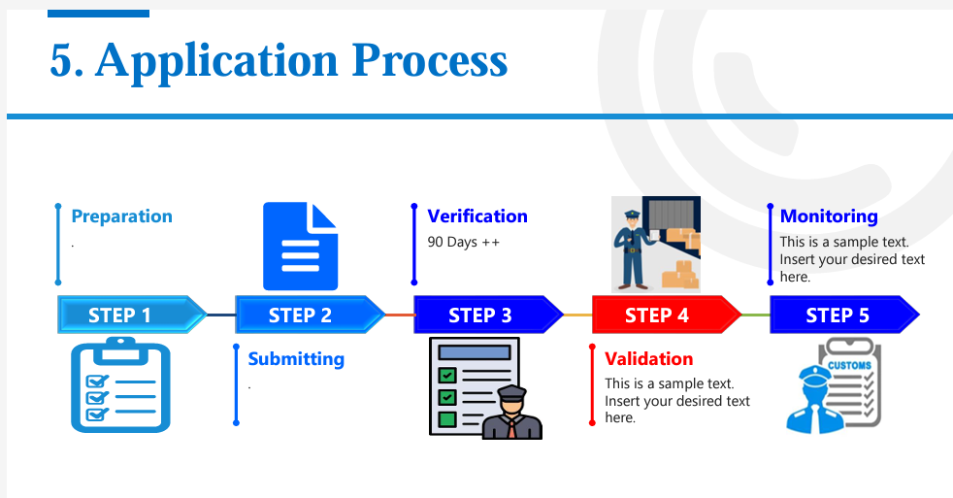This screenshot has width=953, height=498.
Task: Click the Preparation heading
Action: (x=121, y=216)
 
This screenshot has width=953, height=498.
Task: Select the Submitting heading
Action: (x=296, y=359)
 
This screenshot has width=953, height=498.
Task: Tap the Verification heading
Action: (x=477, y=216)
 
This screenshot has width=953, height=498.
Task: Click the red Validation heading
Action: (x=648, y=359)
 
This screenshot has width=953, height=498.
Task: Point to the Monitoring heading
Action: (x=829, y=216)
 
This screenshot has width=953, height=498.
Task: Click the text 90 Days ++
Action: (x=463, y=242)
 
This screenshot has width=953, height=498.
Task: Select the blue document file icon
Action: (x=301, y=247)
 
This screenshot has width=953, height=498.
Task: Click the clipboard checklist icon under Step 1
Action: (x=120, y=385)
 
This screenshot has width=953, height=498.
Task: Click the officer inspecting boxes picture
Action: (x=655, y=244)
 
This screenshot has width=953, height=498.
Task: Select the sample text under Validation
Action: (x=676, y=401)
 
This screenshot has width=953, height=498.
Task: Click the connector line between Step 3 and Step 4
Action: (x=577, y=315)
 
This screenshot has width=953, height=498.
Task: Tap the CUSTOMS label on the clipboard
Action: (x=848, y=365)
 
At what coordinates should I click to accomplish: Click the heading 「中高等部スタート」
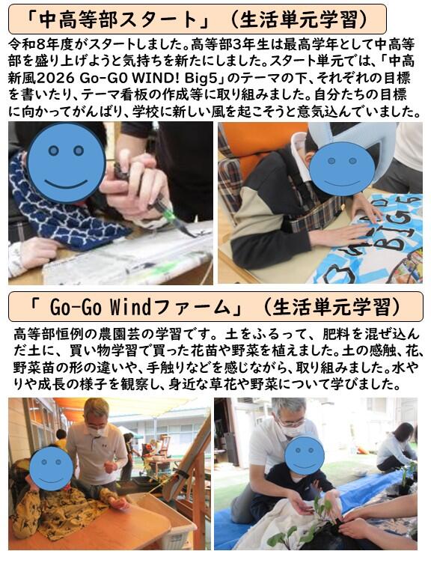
==*==
**What is required:**
Rewrite the lines from the first one through the line with "Action: (x=577, y=315)", switching "heading" to "title" and keeping everything else unchanged. Leave the pictures out.

**Answer to this problem:**
This screenshot has width=953, height=498.
Task: Click the Preparation title
Action: (x=121, y=216)
 
This screenshot has width=953, height=498.
Task: Select the Submitting title
Action: (x=296, y=359)
 
This screenshot has width=953, height=498.
Task: Tap the Verification title
Action: (x=477, y=216)
 
This screenshot has width=953, height=498.
Task: Click the red Validation title
Action: (x=648, y=359)
 
This screenshot has width=953, height=498.
Task: Point to the Monitoring title
Action: (x=829, y=216)
 
This screenshot has width=953, height=498.
Task: Click the text 90 Days ++
Action: (x=463, y=242)
 
This screenshot has width=953, height=498.
Task: Select the blue document file icon
Action: (x=301, y=247)
 
This screenshot has width=953, height=498.
Task: Click the clipboard checklist icon under Step 1
Action: (x=120, y=385)
 
This screenshot has width=953, height=498.
Task: Click the officer inspecting boxes picture
Action: (x=655, y=244)
 
This screenshot has width=953, height=498.
Task: Select the sample text under Validation
Action: (x=676, y=401)
 
This screenshot has width=953, height=498.
Task: Click the connector line between Step 3 and Step 4
Action: (x=577, y=315)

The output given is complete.